Briefmarkensammler Detlef Hartmann über die Zukunft des Hobbys
Das Briefmarkenhobby ist nicht mehr, was es einmal war. Mit welchen Widrigkeiten ein Sammler im Jahre 2009 zu kämpfen hat, er- zählt Detlef Hartmann, zweiter Vorstand des Briefmarken-Sammlervereins Schwabach.
«Von der Post kommt heutzutage doch nur noch Kartonphilatelie», schimpft Hartmann und meint damit schnell auf den Markt geworfene «Sammlerartikel», die nach Detlef Hartmanns Worten «keinen ernsthaften Sammler hinter dem Ofen vorlocken».

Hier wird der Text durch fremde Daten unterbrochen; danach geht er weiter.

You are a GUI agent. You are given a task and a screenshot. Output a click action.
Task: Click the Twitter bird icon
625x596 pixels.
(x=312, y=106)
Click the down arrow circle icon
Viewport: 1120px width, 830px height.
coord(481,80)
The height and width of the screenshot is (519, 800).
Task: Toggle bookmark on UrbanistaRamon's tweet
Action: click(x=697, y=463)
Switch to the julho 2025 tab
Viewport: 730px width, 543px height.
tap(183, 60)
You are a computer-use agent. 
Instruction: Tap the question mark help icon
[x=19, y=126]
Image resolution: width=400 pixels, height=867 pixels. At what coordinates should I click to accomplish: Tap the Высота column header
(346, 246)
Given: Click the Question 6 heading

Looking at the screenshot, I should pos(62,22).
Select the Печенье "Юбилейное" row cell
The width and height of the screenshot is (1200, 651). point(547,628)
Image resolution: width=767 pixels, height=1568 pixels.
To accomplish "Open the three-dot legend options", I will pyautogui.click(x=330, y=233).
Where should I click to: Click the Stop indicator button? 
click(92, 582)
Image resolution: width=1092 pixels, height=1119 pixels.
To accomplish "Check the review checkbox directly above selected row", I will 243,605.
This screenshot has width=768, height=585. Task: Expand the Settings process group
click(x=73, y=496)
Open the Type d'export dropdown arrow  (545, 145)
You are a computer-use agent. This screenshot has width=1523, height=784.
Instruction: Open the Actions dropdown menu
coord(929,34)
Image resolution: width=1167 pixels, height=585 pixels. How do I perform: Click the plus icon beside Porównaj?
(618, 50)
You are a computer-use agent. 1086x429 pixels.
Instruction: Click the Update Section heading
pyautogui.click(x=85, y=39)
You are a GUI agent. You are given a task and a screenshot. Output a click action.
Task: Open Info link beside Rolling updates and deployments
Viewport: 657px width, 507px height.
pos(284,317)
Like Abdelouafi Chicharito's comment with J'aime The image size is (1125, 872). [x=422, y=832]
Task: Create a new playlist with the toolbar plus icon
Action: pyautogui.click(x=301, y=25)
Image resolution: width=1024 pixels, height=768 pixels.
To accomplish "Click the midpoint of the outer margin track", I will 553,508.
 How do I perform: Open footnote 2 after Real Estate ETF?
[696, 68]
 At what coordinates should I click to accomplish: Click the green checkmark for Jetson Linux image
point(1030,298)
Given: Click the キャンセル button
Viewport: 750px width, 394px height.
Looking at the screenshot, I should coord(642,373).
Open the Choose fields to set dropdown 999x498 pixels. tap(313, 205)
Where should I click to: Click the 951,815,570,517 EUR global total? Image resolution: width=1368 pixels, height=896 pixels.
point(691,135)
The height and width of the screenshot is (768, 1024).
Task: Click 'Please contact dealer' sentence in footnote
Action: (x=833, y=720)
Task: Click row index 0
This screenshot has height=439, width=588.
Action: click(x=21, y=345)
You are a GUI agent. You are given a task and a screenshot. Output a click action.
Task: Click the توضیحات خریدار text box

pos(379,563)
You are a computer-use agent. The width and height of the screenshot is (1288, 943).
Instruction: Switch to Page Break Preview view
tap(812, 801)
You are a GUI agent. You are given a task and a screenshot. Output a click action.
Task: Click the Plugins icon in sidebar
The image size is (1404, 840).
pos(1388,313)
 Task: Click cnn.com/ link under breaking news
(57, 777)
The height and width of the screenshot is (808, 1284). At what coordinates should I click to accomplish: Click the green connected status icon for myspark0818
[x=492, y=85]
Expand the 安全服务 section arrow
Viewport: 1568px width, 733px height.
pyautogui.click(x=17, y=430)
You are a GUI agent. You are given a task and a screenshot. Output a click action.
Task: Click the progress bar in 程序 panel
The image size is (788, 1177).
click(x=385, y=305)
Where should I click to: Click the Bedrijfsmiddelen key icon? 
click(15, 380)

Seine Kritik kann der in der Mark Brandenburg geborene Schwabacher an konkreten Beispielen aus seiner äußerst umfangreichen Kollektion festmachen: So zeigt er etwa die so genannten Jahresgaben des Bundes Deutscher Philatelisten, die von den 80er Jahren des vergangenen Jahrhunderts bis in die späten 90er hinein liebevoll gestaltete Ersttagsbriefe beinhalteten, versehen mit echten, gültigen Sonderbriefmarken und sorgsam aufgebrachten Frankaturstempeln. Vorbei. 2009 gibt es Jahresgaben, «die das Papier nicht wert sind, auf dem sie gedruckt wurden», sagt Detlef Hartmann mit auffallend bissigem Unterton. Briefmarken-Faksimiles auf fühlbar billigem Papier in einer schief auf eine Zeitschriftenseite geklebten Plastikhülle. Als Postwertzeichen wären die Kopien entgegen dem früheren Usus nicht einmal gültig, entsprechend gering ist der Sammlerwert dieser in bunten Katalogen beworbenen «Editionen».